Mansion Tax Scope Widens: 165,000 Homeowners to Face Levy in First Year
The UK's controversial mansion tax is projected to impact a staggering 165,000 homeowners during its inaugural year, a figure that significantly surpasses earlier estimates of 120,000. This represents an increase of 45,000 properties beyond initial forecasts, according to the latest analysis from the fiscal watchdog, the Office for Budget Responsibility (OBR).
Tax Structure and Implementation Timeline
Introduced in last year's Budget, the mansion tax is scheduled to take effect in April 2028. The levy imposes a substantial surcharge on properties valued above £2 million, with charges structured across four distinct bands. Homeowners with properties valued between £2 million and £2.5 million will face a £2,500 surcharge, while those owning homes worth over £5 million will incur the maximum charge of £7,500, in addition to their standard council tax obligations.
Appeal Success Rates and Behavioral Responses
The OBR's report reveals that approximately 20 percent of households subject to the mansion tax are expected to appeal their assessments. Remarkably, around 40 percent of these appeals are projected to succeed, potentially allowing more than 13,000 households to avoid the tax entirely.
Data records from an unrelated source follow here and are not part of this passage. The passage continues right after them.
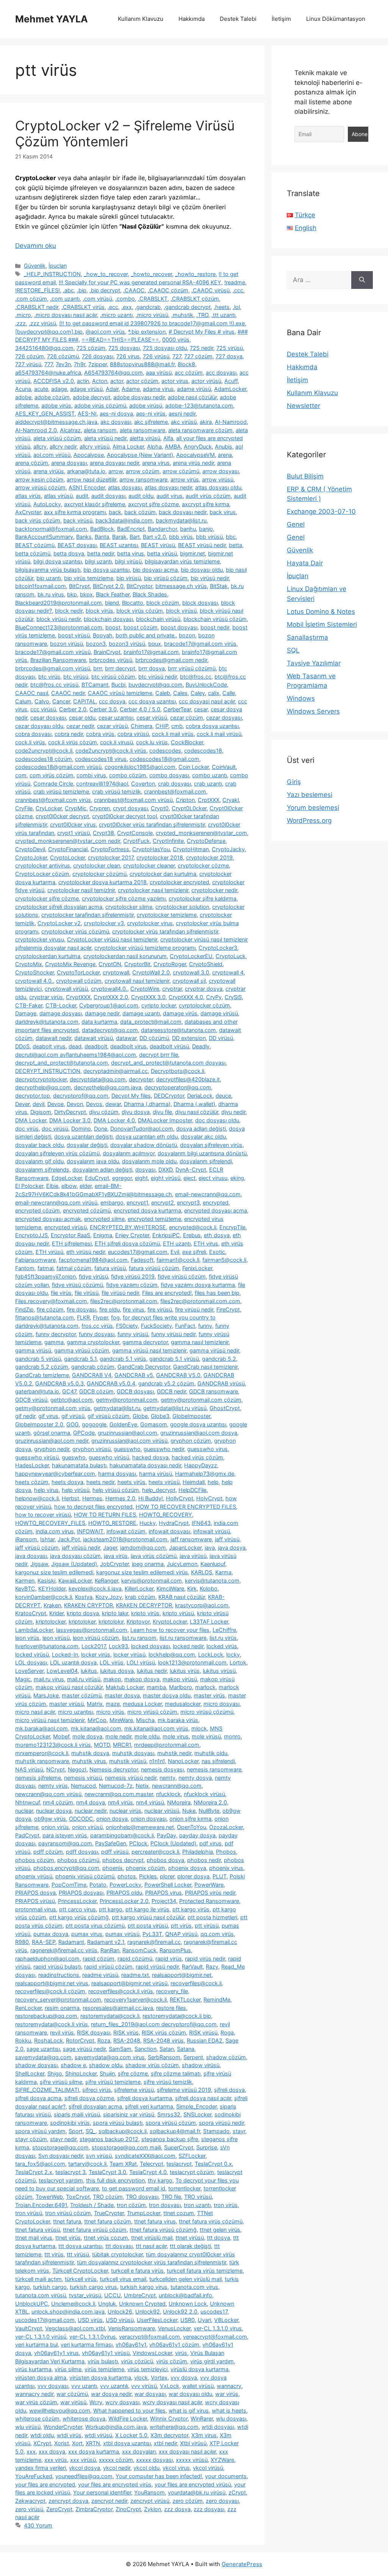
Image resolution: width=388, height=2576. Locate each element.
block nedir (69, 610)
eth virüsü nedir (85, 1252)
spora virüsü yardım (40, 2131)
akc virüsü (184, 422)
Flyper (100, 1317)
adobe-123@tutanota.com (199, 405)
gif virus (48, 1416)
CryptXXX (78, 997)
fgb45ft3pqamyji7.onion (45, 1276)
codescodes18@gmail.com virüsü (58, 767)
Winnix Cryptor (169, 2418)
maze (113, 1704)
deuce (223, 1095)
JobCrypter (114, 1564)
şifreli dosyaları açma (95, 2106)
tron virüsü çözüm (68, 2213)
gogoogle (94, 1424)
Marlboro (180, 1687)
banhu (188, 529)
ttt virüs (54, 2254)
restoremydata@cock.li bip (176, 2016)
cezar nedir (80, 726)
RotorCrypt (80, 2040)
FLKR (83, 1317)
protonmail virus (35, 1909)
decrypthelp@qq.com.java (107, 1087)
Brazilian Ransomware (58, 660)
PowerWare (209, 1884)
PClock (138, 1843)
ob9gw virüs (50, 1818)
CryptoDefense (206, 841)
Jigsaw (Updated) (74, 1564)
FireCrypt (228, 1309)
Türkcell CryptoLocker (80, 2270)
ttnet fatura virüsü (37, 2229)
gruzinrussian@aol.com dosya (198, 1432)
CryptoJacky (228, 849)
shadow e (73, 2065)
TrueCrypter (109, 2213)
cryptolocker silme (128, 907)
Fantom (24, 1268)
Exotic (217, 1252)
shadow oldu (105, 2065)
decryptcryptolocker (41, 1079)
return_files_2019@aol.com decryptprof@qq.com (154, 2024)
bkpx (86, 594)
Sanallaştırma (307, 637)
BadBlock (102, 529)
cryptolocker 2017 (110, 857)
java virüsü (193, 1556)
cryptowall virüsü (66, 988)
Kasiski (46, 1580)
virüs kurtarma (33, 2369)
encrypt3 (188, 1202)
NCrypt (55, 1769)
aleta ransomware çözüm (200, 430)
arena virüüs (48, 471)
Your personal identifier (102, 2492)
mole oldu (147, 1736)
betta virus (130, 553)
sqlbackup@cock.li (123, 2131)
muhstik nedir (174, 1753)
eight (141, 1178)
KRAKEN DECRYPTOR (144, 1605)
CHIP (161, 726)
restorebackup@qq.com (46, 2016)
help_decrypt (158, 1490)
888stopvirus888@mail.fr (142, 364)
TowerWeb (49, 2196)
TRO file (171, 2196)
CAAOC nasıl (31, 693)
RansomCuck (139, 1950)
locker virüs (95, 1654)
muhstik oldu (210, 1753)
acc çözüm (189, 372)
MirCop (97, 1720)
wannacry (229, 2386)
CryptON (110, 964)
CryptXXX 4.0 (186, 997)
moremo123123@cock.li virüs (53, 1744)
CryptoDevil (30, 849)
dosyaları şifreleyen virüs (211, 1145)
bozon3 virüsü (127, 643)
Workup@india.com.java (116, 2427)
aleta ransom (100, 430)
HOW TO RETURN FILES (105, 1514)
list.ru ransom (139, 1638)
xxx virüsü (83, 2460)
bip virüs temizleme (88, 578)
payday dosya (197, 1835)
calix (213, 693)
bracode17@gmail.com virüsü (53, 652)
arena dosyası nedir (114, 463)
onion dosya (112, 1818)
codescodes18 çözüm (43, 759)
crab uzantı (208, 783)
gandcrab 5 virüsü (38, 1358)
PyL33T (152, 1934)
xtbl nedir (165, 2443)
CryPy (214, 997)
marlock (205, 1687)
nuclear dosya (54, 1810)
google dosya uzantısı (198, 1424)
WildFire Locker (127, 2418)
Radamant (71, 1942)
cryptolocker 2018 (159, 857)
This high success rate underscores potential valuation challenges and administrative complexities associated with the policy.
Estate agents report that homeowners are already implementing strategic measures to circumvent the tax threshold. Many are deliberately pushing sale values below the £2 million benchmark to dodge the impending levy. This behavioral response could reduce the number of affected homes by approximately 9,000, according to OBR projections.
Regional Disparities and Economic Impact
The mansion tax is anticipated to disproportionately affect property owners in London and the South East, where housing prices substantially exceed national averages. Analysis from the Institute for Fiscal Studies indicates that three London boroughs – Kensington and Chelsea, Westminster, and Camden – could account for nearly one-quarter of all homes impacted by the tax.
The government expects to generate £400 million from the policy during the 2028-29 fiscal year, with revenues rising to £435 million by 2030-31. However, the OBR warns of potential unintended consequences, including reduced delivery of high-value newbuild properties by housebuilders responding to the tax's economic pressures.
Demographic Breakdown of Tax Impact
During the first year of implementation, the majority of affected homeowners – approximately 71,000 individuals – will fall into the lowest tax bracket. Meanwhile, around 15,000 property owners will face the maximum £7,500 surcharge. These figures remain subject to change as homeowners continue to adjust their strategies in anticipation of the tax's implementation.